• _WHAT THE EXERCISE ASKS_: Copy every line from the one containing "Task: Click the Custom" down through the one containing "[x=155, y=351]", both included, without any changes.

# Start of DATA EXCERPTS

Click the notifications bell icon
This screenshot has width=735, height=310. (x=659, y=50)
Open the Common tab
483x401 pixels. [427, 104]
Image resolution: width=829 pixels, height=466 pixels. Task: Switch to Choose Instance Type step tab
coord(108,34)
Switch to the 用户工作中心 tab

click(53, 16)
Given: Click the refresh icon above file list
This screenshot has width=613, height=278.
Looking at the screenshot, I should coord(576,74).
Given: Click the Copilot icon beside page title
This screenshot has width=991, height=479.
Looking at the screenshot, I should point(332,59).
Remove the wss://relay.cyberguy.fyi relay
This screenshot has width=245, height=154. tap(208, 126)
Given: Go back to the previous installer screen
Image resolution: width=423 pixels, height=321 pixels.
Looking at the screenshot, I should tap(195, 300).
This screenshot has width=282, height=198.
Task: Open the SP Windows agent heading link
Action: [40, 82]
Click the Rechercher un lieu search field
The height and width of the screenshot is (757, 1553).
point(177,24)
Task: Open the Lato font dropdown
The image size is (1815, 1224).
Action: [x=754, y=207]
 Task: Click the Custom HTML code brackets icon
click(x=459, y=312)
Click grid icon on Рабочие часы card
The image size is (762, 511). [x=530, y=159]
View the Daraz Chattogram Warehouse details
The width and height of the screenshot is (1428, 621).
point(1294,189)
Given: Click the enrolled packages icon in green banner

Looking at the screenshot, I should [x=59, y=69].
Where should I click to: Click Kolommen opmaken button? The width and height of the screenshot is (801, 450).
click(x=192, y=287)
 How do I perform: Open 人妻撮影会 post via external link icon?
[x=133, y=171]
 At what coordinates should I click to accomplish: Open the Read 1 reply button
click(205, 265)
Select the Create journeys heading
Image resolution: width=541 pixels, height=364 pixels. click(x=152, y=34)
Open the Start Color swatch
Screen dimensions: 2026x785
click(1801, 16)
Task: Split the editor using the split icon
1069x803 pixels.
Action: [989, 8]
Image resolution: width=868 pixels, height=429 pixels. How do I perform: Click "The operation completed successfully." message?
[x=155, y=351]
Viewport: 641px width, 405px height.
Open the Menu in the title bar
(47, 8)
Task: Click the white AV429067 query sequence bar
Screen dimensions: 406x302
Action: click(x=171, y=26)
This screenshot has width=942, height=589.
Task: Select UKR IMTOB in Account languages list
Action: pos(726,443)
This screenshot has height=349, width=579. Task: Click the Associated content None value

# End of DATA EXCERPTS

• _ANSWER TO THIS EXERCISE_:
 Task: Click the Custom HTML code brackets icon
click(x=459, y=312)
Click grid icon on Рабочие часы card
The image size is (762, 511). [x=530, y=159]
View the Daraz Chattogram Warehouse details
The width and height of the screenshot is (1428, 621).
point(1294,189)
Given: Click the enrolled packages icon in green banner

Looking at the screenshot, I should [x=59, y=69].
Where should I click to: Click Kolommen opmaken button? The width and height of the screenshot is (801, 450).
click(x=192, y=287)
 How do I perform: Open 人妻撮影会 post via external link icon?
[x=133, y=171]
 At what coordinates should I click to accomplish: Open the Read 1 reply button
click(205, 265)
Select the Create journeys heading
Image resolution: width=541 pixels, height=364 pixels. click(x=152, y=34)
Open the Start Color swatch
Screen dimensions: 2026x785
click(1801, 16)
Task: Split the editor using the split icon
1069x803 pixels.
Action: [989, 8]
Image resolution: width=868 pixels, height=429 pixels. How do I perform: Click "The operation completed successfully." message?
[x=155, y=351]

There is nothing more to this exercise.